Long range shots are taken standing up. This gives them maximum power. The downside is that what you gain in strength, you lose in accuracy. Long range shots are most effective at the end of the game for picking off the final caps. You'll often find a direct hit with a short range shot just doesn't have the power to flip the last cap.
Short range shots are taken kneeling or crouching. Although not as powerful as long range slamming, they allow you to be more accurate with your aim. With practice you can be sure of hitting the stack. These shots are particularly useful at the beginning of the game when the stack is full and a hit will almost guarantee you a few flips.
Remember! You must always let go of the Slammer in time. If you are touching the Slammer when it hits the POGs, or if you touch the stack with your hand, your go doesn't count.
This is the basic standard all-purpose shot. It can be used either as a long range or a short range slam. Learning it is a must. The grip is simple - just hold the Slammer between your thumb and forefinger as though it were a dart. No prizes for guessing how this shot got its name! Although fairly accurate and powerful, the dart does have a drawback. It doesn't give the Slammer much spin, and therefore not much good at flipping the last few caps in a stack.
This is a very useful slam, particularly at short range. Lay the Slammer flat on your fingers and hold it in place with your thumb. Now go as if you were slapping the stack with your hand and at the last moment release the Slammer. As a long range shot it is accurate but lacks the power of other styles. At close range, however, this is extremely accurate. It is particularly useful against a full stack.

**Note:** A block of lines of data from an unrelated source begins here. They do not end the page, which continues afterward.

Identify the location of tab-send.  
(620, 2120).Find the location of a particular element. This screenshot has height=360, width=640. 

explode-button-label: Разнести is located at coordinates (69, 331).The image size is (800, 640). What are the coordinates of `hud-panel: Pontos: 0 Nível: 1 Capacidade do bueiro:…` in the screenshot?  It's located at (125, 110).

To the untrained eye this shot looks like a dart - but there's an important difference. The Slammer is held between the thumb and third finger while the second finger lies on top. As the Slammer is released, the second finger is flicked down to spin the Slammer. This slam may take time to master but it's well worth the effort. It is most effective as a long range shot, when the combination of power and spin is devastating.
This is the next shot up from the googlie. The Slammer is held between the thumb and first two fingers. It has even more spin than a googlie, but is harder to control and less accurate. As a result, most cap fans prefer the whammie for close-range slamming, and "google" (use a googlie) for long-range shots. The whammie is particularly useful at flipping the last remaining cap.

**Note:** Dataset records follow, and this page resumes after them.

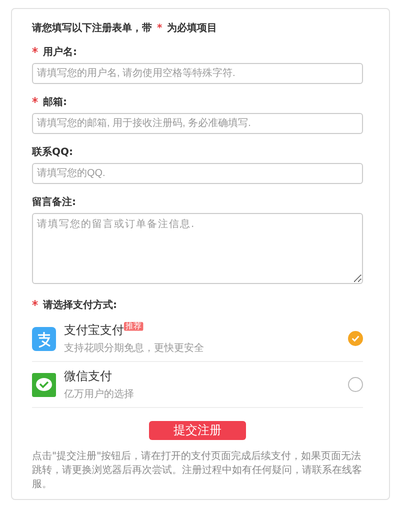 The image size is (400, 506). What do you see at coordinates (44, 384) in the screenshot?
I see `chat-bubble-icon` at bounding box center [44, 384].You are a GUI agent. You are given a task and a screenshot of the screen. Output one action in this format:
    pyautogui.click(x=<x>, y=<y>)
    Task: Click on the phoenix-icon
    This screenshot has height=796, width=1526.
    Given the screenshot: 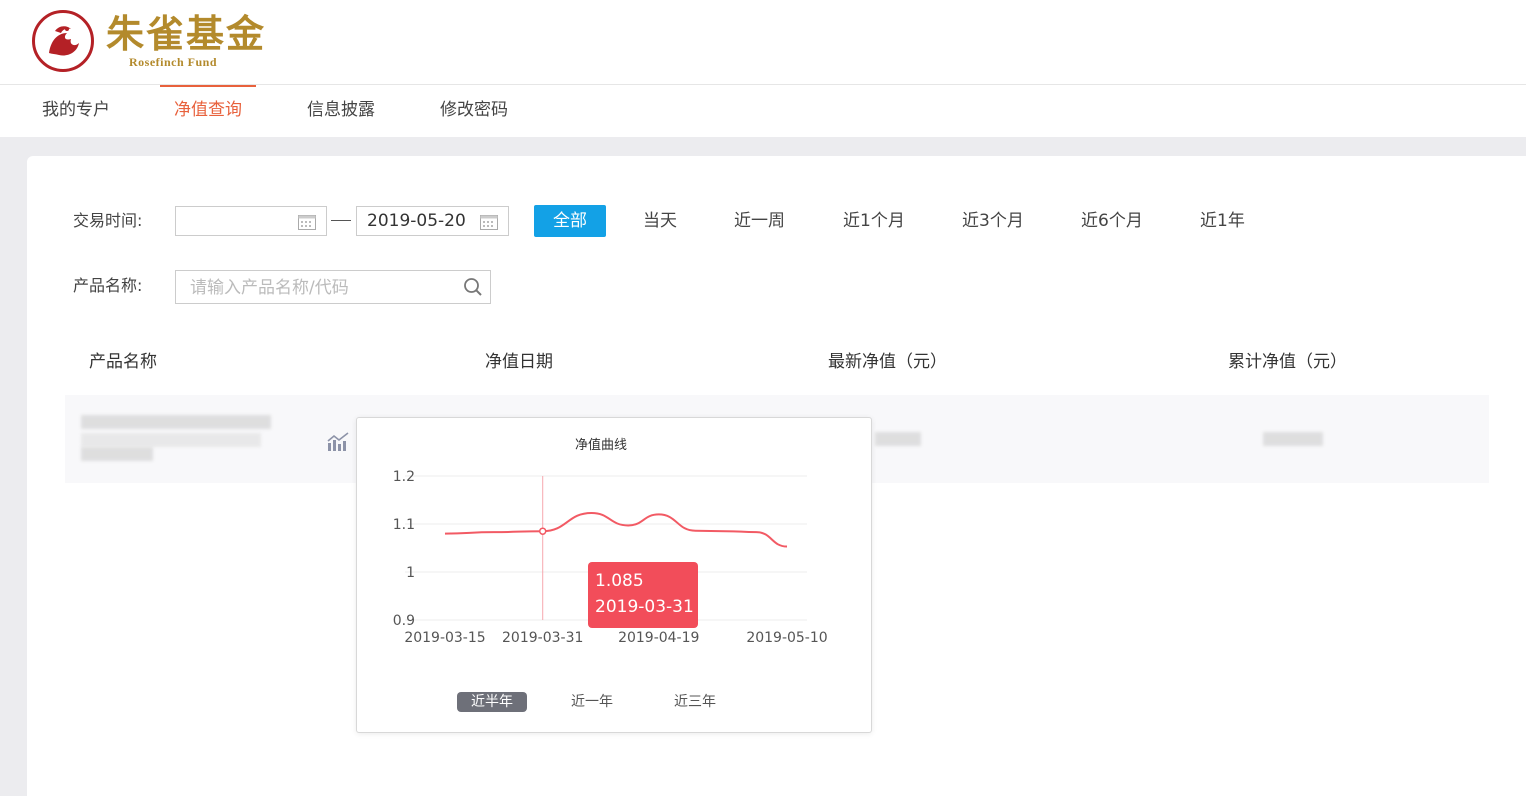 What is the action you would take?
    pyautogui.click(x=63, y=41)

This was the only grip allowed in official POG competitions in America. It is similar to the flat slam but the Slammer rests on only two fingers and you are not allowed to use your thumb to support it. It's well worth trying. For everyday games, though, stick to the slap shot grip, which is more powerful, more accurate and easier to perform.

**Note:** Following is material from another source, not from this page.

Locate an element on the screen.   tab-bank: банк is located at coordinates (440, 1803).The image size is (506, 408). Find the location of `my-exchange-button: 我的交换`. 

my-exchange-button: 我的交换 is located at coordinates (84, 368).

This is an easy and surprisingly accurate shot, but not popular. And with good reason! The Slammer is held face up between the thumb and forefinger and skimmed rather than slammed. The idea is to hit the ground just in front of the stack, making the Slammer bounce into the caps. Although it is fairly easy to hit the stack in this way, the number of flips is very low. This slam style is best avoided.
Kini kung fu
This shot looks very impressive if you can do it well - but you'll look silly if you miss. It uses either the dart or the googlie grip. Jump in the air, using your non-throwing hand to help you line up your aim. Go for the slam as your feet touch the ground. This is tremendously powerful and a direct hit guarantees a flip, but it takes hours of practice.
Definitely one of the most useful techniques, this is a long range shot that becomes a short range shot. You can use all the popular grips, but the slap shot style is particularly effective. Start standing up as though for a long range shot, but as you bring the Slammer down, bend your knees and drop to a crouch. With practice, this will allow you to combine both power and accuracy.
This is not actually a shot at all - just a flash technique. You'll find, especially with powerful long range shots, that the Slammer bounces quite high. Be prepared to try and catch it. If you can, you've got yourself a boomerang! If you catch the Slammer again after you've thrown it, it's called a boomerang.